I padded to the sink and stared at myself in the mirror as men came and went. I looked like I’d just gotten out of bed, which I had. The call from my sister had come in at four a.m. sharp. Jim couldn’t even die at a decent time. My brown eyes were puffy and my face covered with thick dark stubble. I hadn’t had time to shower or shave. Not even Aesop would look at me when I’d slipped from the bed I shared with my cat and only my cat. I wasn’t even going to try to remember the last man who’d been between my sheets. The long drought was too depressing to contemplate. Who had time to work on a relationship when you had to be at the beck and call of celebrity singers? Was ten percent really worth it? I looked closer to forty than thirty and felt closer to a hundred. 

“Oh, the glamour of the music business,” I grunted, poked at the bag under my left eye, and shuffled along to my waiting plane. Once I was settled into first class and had a vodka and tonic with extra lime in hand, I began checking off things to attend to once I landed. Rental car, hotel room in Kutter’s Summit because no way was I staying with Debbie and her twins. Nope. Eight-year-old boys and me did not jibe. Any child under the age of college freshman and I didn’t mesh well. Too much yelling and whining. I dealt with that all day long with my clients, who the hell wanted to come home to more of the same? Thanks, but no thanks. 

So, hotel in town, funeral as soon as humanly possible, reading of the will, leaving the backwoods rural community I’d grown up in with all due haste after the not-surprising discovery that Jim had left me nothing. He had disliked my being gay. Hated it actually, so I was reasonably sure Deb and her boys would get the bulk of the inheritance. Which was fine. I wanted nothing from the homophobic old prick. Deb needed the money more than I did. She was a single mom with two kids. I was a successful agent with a cat. But just in case Jim had decided to bequeath me something, I already had plans in mind for anything he’d left me. Selling it and donating the money to my favorite LGBTQ charity in Nashville, Danny’s Place, which was a mecca for homeless gay kids in the Nashville area. I sniggered into my vodka and tonic at the thought of giving Jim’s bigoted and tightly hoarded cash to a bunch of fag boys. His slur, not mine. 

I tossed back my drink and flagged down the flight attendant for another. Perhaps if I had a few more cocktails, my grandfather’s intolerable disgust of me and men of my kind wouldn’t hurt quite so badly.


Kutter’s Summit never changed. 
Seriously. 

It had been fifteen years since I’d been here. Was that right? Yes, fifteen years since I’d left for college, a beautiful campus in the heart of Nashville that was a little more faith-based than I would have liked, but the communication and media studies program was the most highly-rated curriculum among the schools that had accepted me. I just kept a wide berth of the chapel and hung out off campus with the other queers around Church Street. Despite what people would think the city has a thriving LGBT community, a tiny blue island of acceptance in a predominantly red state as it were. I fell in love with the city, the gay community, and so set up shop. Using what money I could beg or borrow from relatives—not Jim—and sold myself as an inclusive agent willing to represent all. And amazingly I had flourished. 

Not everyone who wears a cowboy hat and croons about girls in tight jeans and his love for his pick-up truck is straight. My client list has several rainbow talents on it. Some are out, some not. Matters not to me, as long as you’re not bedding anyone under eighteen or farm animals, I’ll represent you if you have the chops and the drive. Sadly that wasn’t the case for many agents in the deep South.
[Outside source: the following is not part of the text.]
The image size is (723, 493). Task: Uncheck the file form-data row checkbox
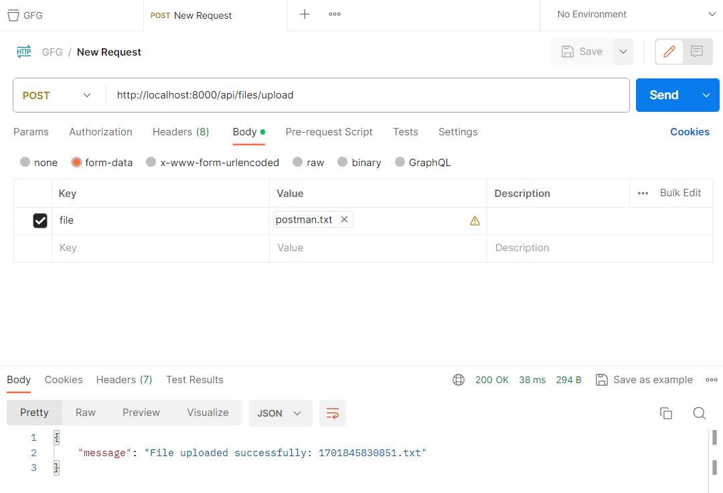(x=40, y=220)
I slowed to a stop by the Kinnerson farm, about a mile outside of Kutter’s Summit proper, and waited for a kid in chore boots and a flannel shirt to catch the half-grown red beef cow standing along the side of the road. Ah rural life. I missed it so. Not. I’d never been one of those kids who wanted to show sheep or learn how to grow corn. No Future Farmers of America club for Bryan. I really didn’t participate much aside from a stint on the high school basketball team. That had ended badly when the student body found out I was gay. 

Let’s just say that one can only be concussed so many times by errant elbows from both his own team—oops sorry Graham, didn’t see you there—and opposing teams before one got some sense knocked into him. I removed my lanky self from the team, and the locker room, and everyone including the coach was pleased. The only person who had been supportive had been Parson Greer, fellow gangly guy and the single male in our high school who didn’t hurl hurtful comments at me after I had come out. I smiled softly at the memory of Parson. He and I had been buddies of a sort. I wondered how he was doing in the military. Deb would know. She knew all the gossip working at our tiny rural electric company as the lone dayshift switchboard operator. 
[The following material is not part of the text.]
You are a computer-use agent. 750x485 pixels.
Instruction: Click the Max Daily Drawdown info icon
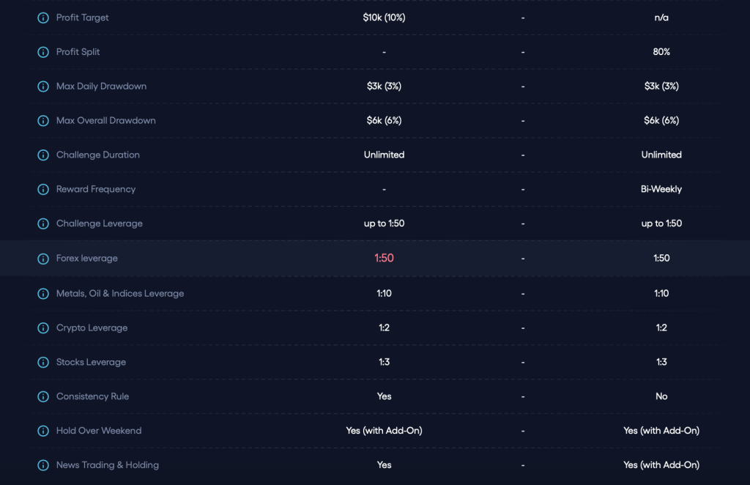(43, 86)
I wondered if old Kinnerson was still coaching the boys’ basketball team. His farm looked a little ragged, but then again who could make a decent living in a town like Kutter’s Summit? There was no industry, only cows and opioid addictions. And of course old men like my grandfather who refused to leave because this was God’s country, and he had roots like a mighty oak. I rolled my eyes. 
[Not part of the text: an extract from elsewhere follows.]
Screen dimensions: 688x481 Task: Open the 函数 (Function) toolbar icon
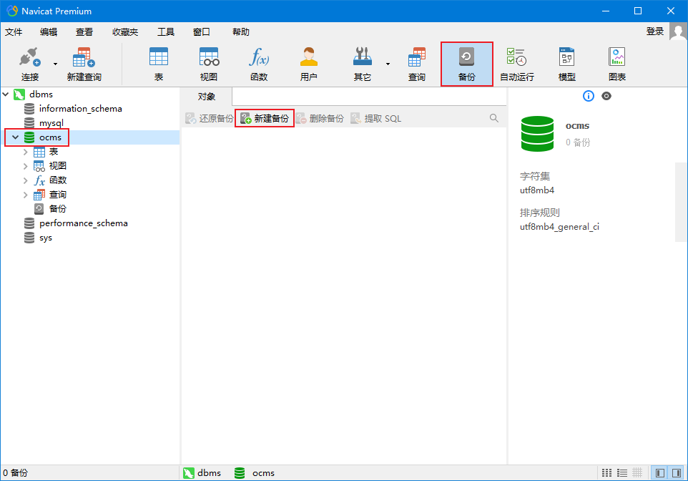(x=258, y=64)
Someone in a pick-up truck behind me hit their horn. The urge to flip them off was strong, but I simply motioned to the kid draping a rope around his steer’s neck and asshole in the red Ford stopped being a dick. As soon as the kid and cow were safely back in the pasture, I hit the gas, following the familiar route that led me past Kutter’s Summit High School and right into town. The few street lights had been decorated with the same gold bells that had been used when I was a kid. The stores had blinking lights in the windows. Oh, but it was quaint and festive.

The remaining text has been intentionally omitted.